I have made several efforts to be productive in C++, but I hate it that I have to do my own garbage collection in that language.

If I had to write more than web interfaces, I would learn Java, which is OS-independent, or C#, which locks you into Windows.

I taught myself emacs a few years ago because I was working with programmers who used emacs exclusively. But I find emacs terribly old-fashioned and limiting, and when I learned it emacs still had inadequate support for UTF-8. With emacs, I found I had to memorize too many things to become productive. I prefer a modern application in which you can discover functionality by experimenting with menus and buttons.

I don't mean to say that everyone should use the languages and editors that I prefer. People should experiment and find what works for them.

Anonymous said...

300 programs are written in C/C++ on your computer right now.

Your loved scripting language is written in C. Your browser.
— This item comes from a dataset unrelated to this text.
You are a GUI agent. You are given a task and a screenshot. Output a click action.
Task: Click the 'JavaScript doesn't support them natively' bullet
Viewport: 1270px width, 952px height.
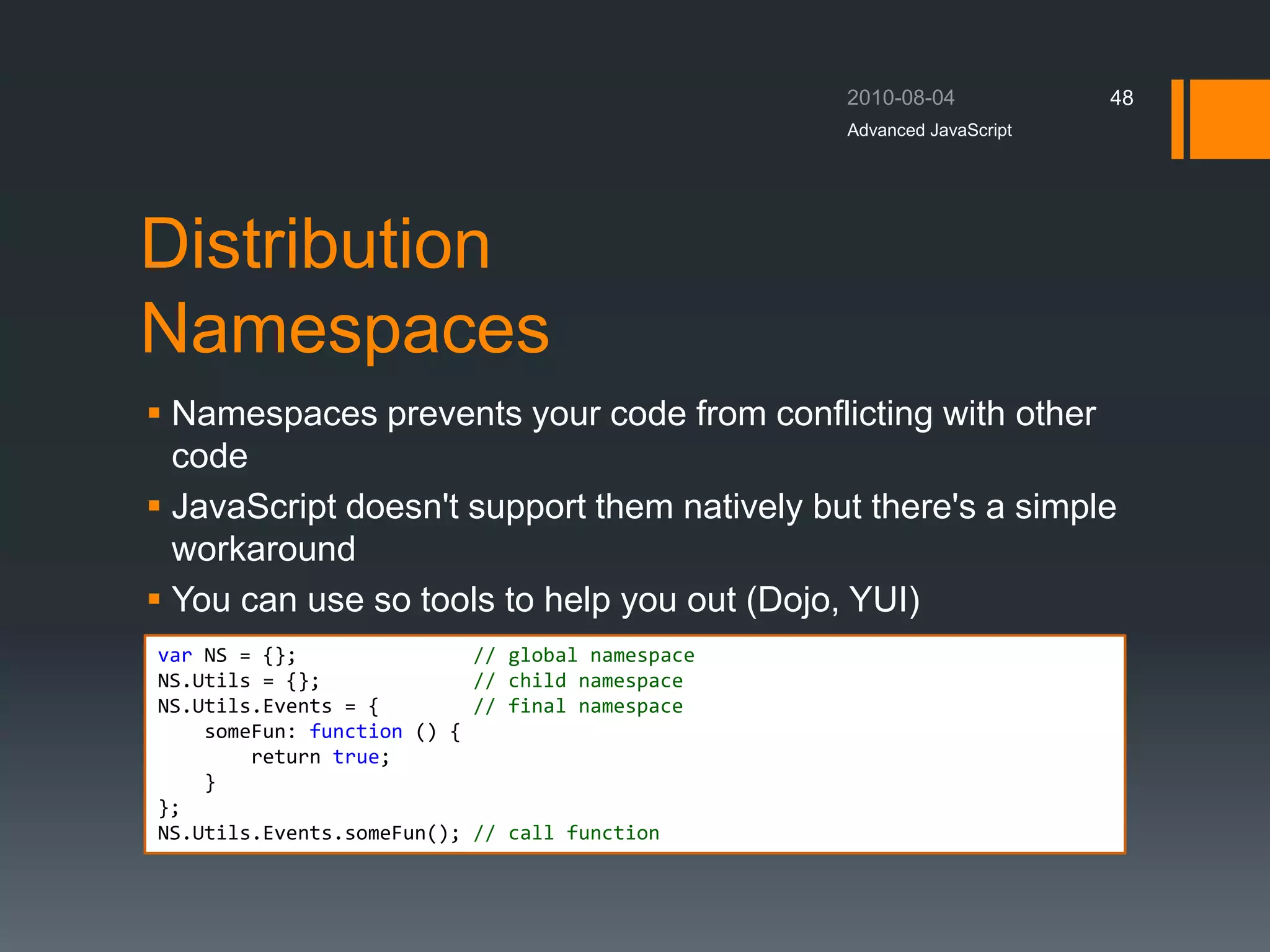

Your word processor. Your OS. Your spreadsheet. Your R stat package. Your short read aligner. Your blast program. You email client. Your shell. Etc. Etc.

Deal with it. It's the foundation of all computing. If you know the foundations, the rest is easy. You know some lame abstraction and your befuddled. Bottom line.

Keith Robison said...

WRT the last comment, I'm afraid either I haven't expressed my opinion well or you didn't read it carefully. I have no objection to code written in C/C++; I've even done some myself. They are still really useful languages & many programs I use are written in them.

BUT, is C/C++ a good first language? Good for masses of people who view themselves as biologists first and programmers second (if at all)? That's the question I was trying to raise & you appear to have not addressed at all.

Anonymous said...

how can one be productive with malloc, calloc, or new and delete?
need purify and other tools to see leaks, it's insanity of programming.

rdf said...

Sorry for the late comment -- but I think that if you're trying to learn bioinformatics you would want to concentrate on languages that give you insight into the algorithms rather than the software per se. e.g., "if I do this, what comes back as being similar". I would think R would be a strong contender here, plus you would have the toolset to determine if the result has statistical significance.

I'm a software guy, not a bioinformatician by any stretch, but I honestly don't see how learning C (by learning I mean studying the language spec, understanding how structure membership order impacts memory layout and how that works with/against your machine's memory hierarchy etc.) aids in understanding these issues which I think are more important for bioinformatics.